Hala eve ilk girişimde,senin koltuğuna bakıyor gözlerim...
Anlamsız bir umutla,seni orada görebilmeyi bekliyor...

Sanki bir yere gitmişsin gibi...
Sanki hiç beklemediğim bir anda dönecekmişsin gibi...

İnsan babasız olur mu be babişkom...Sırtını dayadığı dağ,başını yasladığı göğüs olmadan olur mu...

Annem çok kötü...Çok özlüyor seni...Onu hiçbir şeyle avutamıyoruz...En kötüsü de o...Biliyoruz senin yerini hiçbir şey dolduramaz...Hiç bir şey artık bizi tam anlamıyla mutlu edemez...Hiçbir şeye tam anlamıyla sevinemeyiz,eskisi gibi içten kahkahalar atamayız...

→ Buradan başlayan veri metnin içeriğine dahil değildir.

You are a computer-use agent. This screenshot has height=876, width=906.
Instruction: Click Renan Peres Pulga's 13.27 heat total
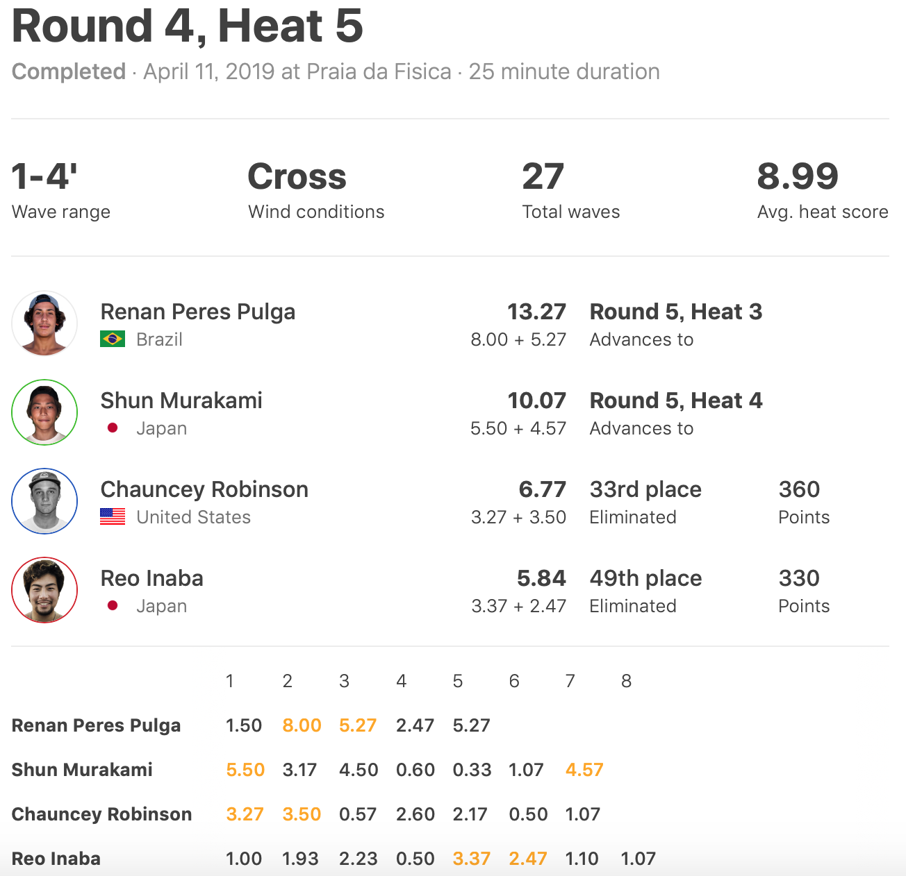(536, 312)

Ama yaşamaya mecburuz...Kaldığımız yerden devam etmeye mecburuz işte...Biliyorum sende bunu isterdin...Bizi hep çok güçlü görmek istemez miydin...

Bazen düşünüyorum da sen aslında gerçek olamayacak kadar kusursuz bir babaydın...Bize Allah'ın gönderdiği en büyük lütuftun...

Kendimce kıymetini hep bildim...ama sana hissetirebildim mi...İşte en büyük azabım o...Gece uykularımdan uyandıran o...Yediğim her lokmayı boğazıma dizen o...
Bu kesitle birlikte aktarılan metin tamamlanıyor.